* [TAREFAS PROPOSTAS]:
a) Liste todas as obras que o texto sobre Cristo, a ciência e as artes menciona pelo título.
b) Redija a continuação do texto sobre Cristo, a ciência e as artes a partir da última frase apresentada.

* [TRECHO DO DOCUMENTO]:
========================================================================

Quem senão Cristo inspirou A Cidade de Deus, a Suma Teológica, o Discurso sobre a História Universal, o Protestantismo comparado ao Catolicismo e outras obras imortais, monumentos do saber humano? Não foi o ideal cristão que formou em nossos dias as inteligências robustas de Balmes e Donoso, de Lacordaire e Ozanan, de Secchi e Pasteur, de Pidal e Menendez Pelayo?


5. E se do campo da ciência passamos ao das artes, Cristo se nos apresenta como o protótipo da beleza, da ordem e da poesia. A beleza, dizia Platão, é o esplendor da verdade, o esplendor da ordem, segundo outros filósofos, algo de imaterial que imprime na própria matéria um selo de espiritualidade encantadora. E sendo Jesus Cristo a verdade essencial, por necessidade tem que ser a beleza. A beleza intelectual de Cristo não tem limites, porque é a mesma verdade; sua beleza moral não reconhece fronteiras, Cristo é a mesma santidade.

========================================================================

* [TRECHO DE DADOS]:
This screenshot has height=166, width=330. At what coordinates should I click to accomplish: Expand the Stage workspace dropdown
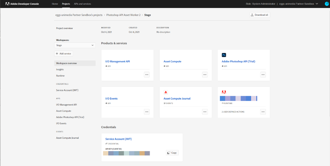click(x=75, y=45)
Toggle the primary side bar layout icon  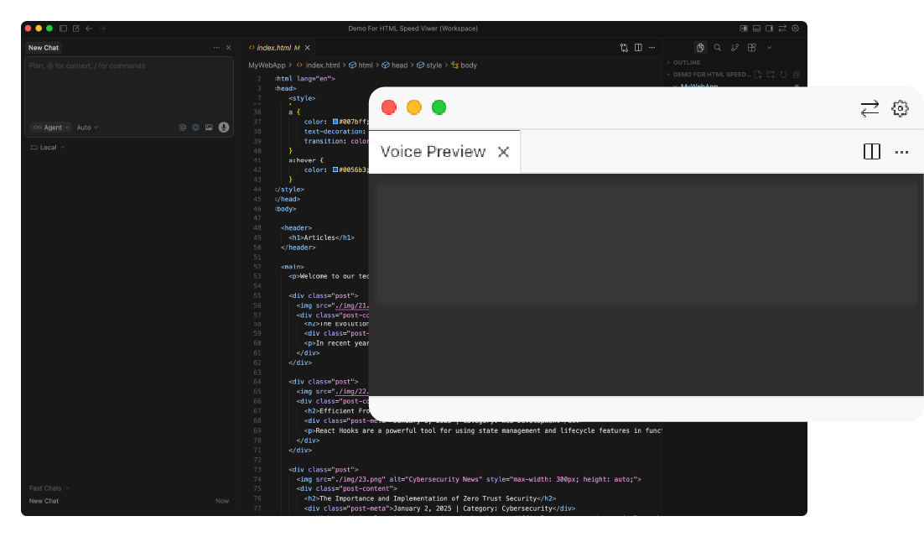[x=744, y=29]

========================================================================

* [RESPOSTAS]:
a)
- A Cidade de Deus
- a Suma Teológica
- o Discurso sobre a História Universal
- o Protestantismo comparado ao Catolicismo

b)
E que diremos de sua beleza física, de sua pessoa, de sua fisionomia?


«O Verbo, diz Nicolas, poesia de Deus na eternidade, é o poeta da criação no tempo; o mundo é seu poema» [12]. Pois bem; todas essas belezas, reflete-as Jesus na sua humanidade sacratíssima, expressão viva e sensível de sua divindade.


Dir-se-ia que sua alma santíssima assoma-lhe aos olhos, aos lábios, ao rosto, ao corpo todo, banhando-o nas cores do céu. No estábulo de Belém como na cruz do Calvário, na oficina de Nazaré, no deserto, no Tabor, no templo, em sua vida toda. Jesus é o mais belo dos filhos dos homens [13].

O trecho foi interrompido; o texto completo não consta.